# Tacks on the Gran Fondo NY course???



## daddyjakes (Aug 13, 2011)

Anyone hear about this or see it? My buddies said it was around Stony Point and it didn't seem random. I saw some pics online and it appears to be true.


----------



## cnardone (Jun 28, 2014)

I live in Stony Point. I rode up Willowgrove at just before 10 AM. I came back down Around 11:00.

On my way back down I saw 3 riders maybe 4 on the side of the rode just before / at the right hand turn onto call hollow road (Marker 100KM / 62 M was on Call Hollow). I definitely thought that was odd as I've ridden that road a lot of times the last 2 years and I have never flatted there. 

Around 1:30 I had to go up Call Hollow and I saw another couple of riders on the side fixing flats. Actually there were quite a few on the side of the road, I could not look too closely, but I thought most of those riders were just resting by that time.

Slightly off topic, it was 9:50 when I passed the officer at the corner of Willowgrove & Call Hollow. He told me about 20 riders went through already and I passed another 10-15 on my way up (they were going down). That is just over the 60 mile mark and over 5K feet of climbing in less than 3 hours. Better than 23 MPH at 85-90ft per mile. Holy Cow!!!!!!


----------



## MaxKatt (May 30, 2015)

I rode it and didn't hear anything about tacks. There were a lot of flats though. I counted 5 within a couple of miles of the start. Saw many, many more along the way.
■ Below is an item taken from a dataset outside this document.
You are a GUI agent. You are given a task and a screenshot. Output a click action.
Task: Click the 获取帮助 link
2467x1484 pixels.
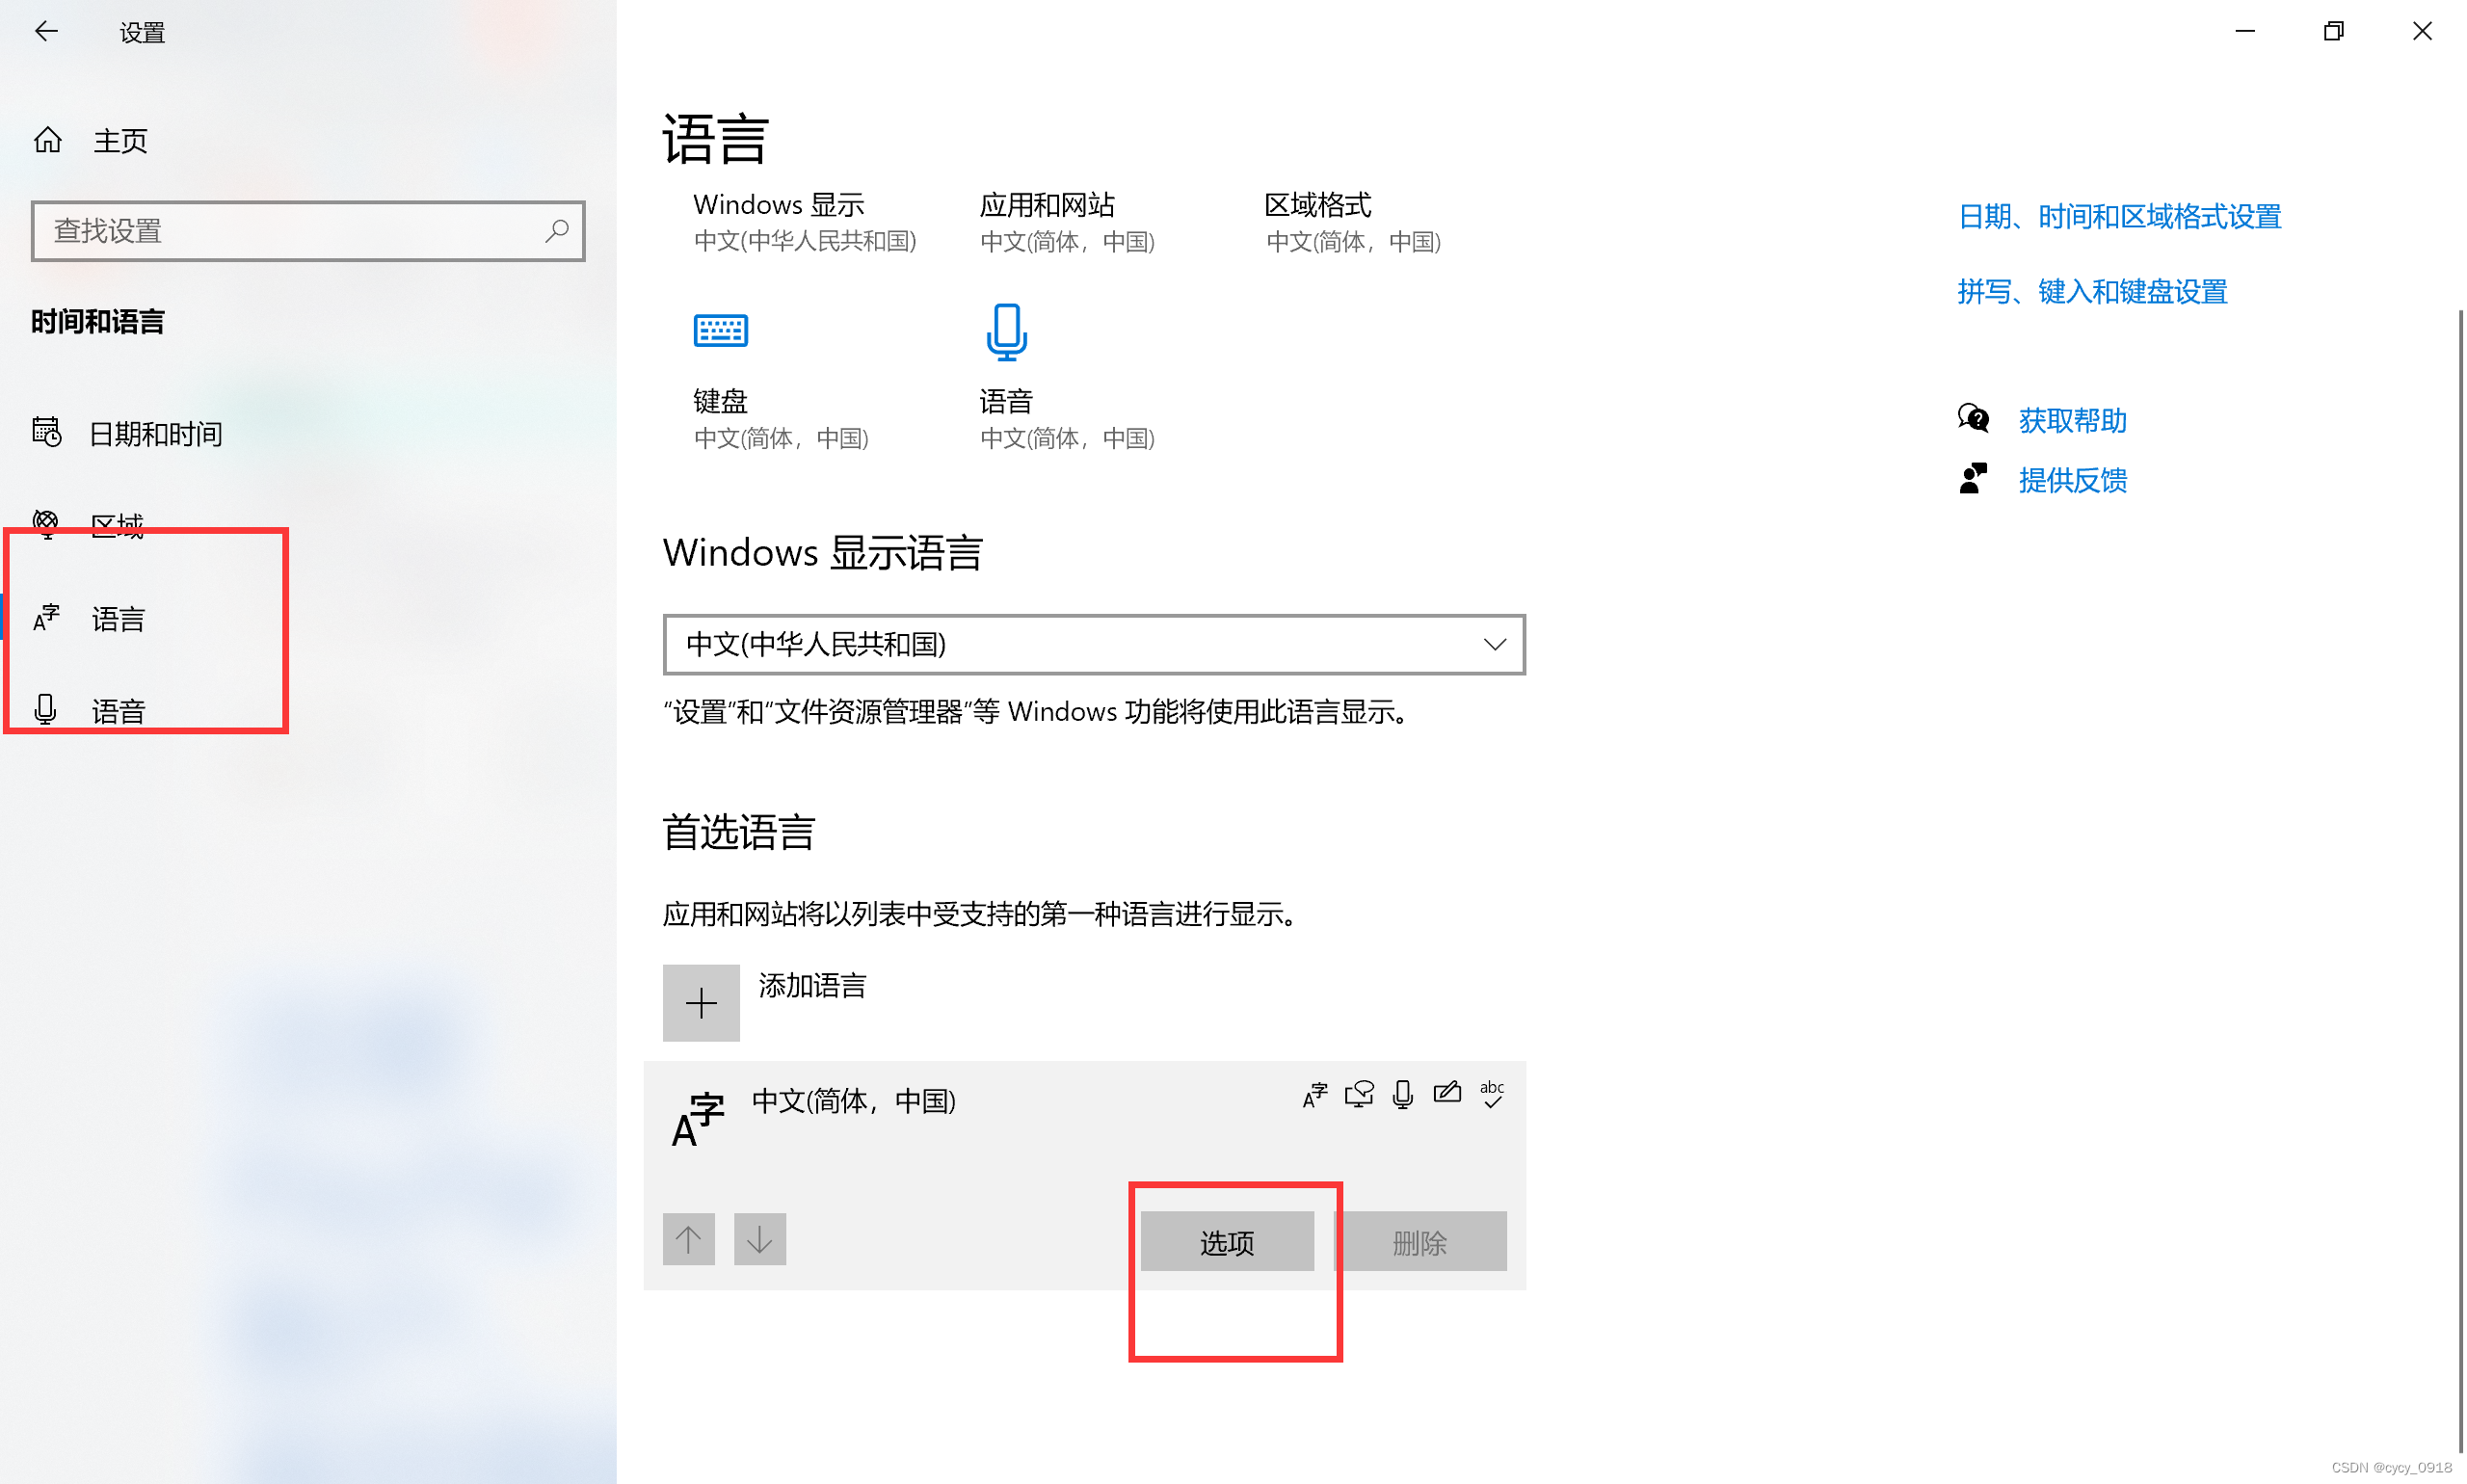(x=2071, y=420)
Did hear about an alleged face plant into a boulder at the start on a decent in Alpine. Unconfirmed.

Since you're Stony Point... I did personally come upon a crash on Mott Farm road immediately after it happened. Guy was all alone tangled up in his bike and not moving, but was lucky enough a motor scooter was pulling right up on him. I didn't stop. Another rider up ahead was riding, but checking his back wheel, so I suspect they may have made some kind of contact. Odd because it wasn't a particularly steep drop, nor was there much of a bend.


----------



## daddyjakes (Aug 13, 2011)

This was the photo I saw online. A few different people mentioned it on social media.


----------



## 9W9W (Apr 5, 2012)

Same crap year in year out. Last year tacks were tossed around the same vicinity of Rockland. I bet it's the same recluse freak waking up at 5AM to go set the trap.


----------



## MaxKatt (May 30, 2015)

9W9W said:


> Same crap year in year out. Last year tacks were tossed around the same vicinity of Rockland. I bet it's the same recluse freak waking up at 5AM to go set the trap.


This was disturbing enough for me that I immediately called Town of Haverstraw Police who cover that side of the road and the trailer park. Wanted to ask them to knock on some doors and at least explore, and perhaps spook a rat, if not solve. 

Woman that answered the phone said the were aware of this incident here, as well as a couple other locations where tacks were apparently thrown, and were already investigating it. She also said she worked the race last year, and there were no similar reports.


----------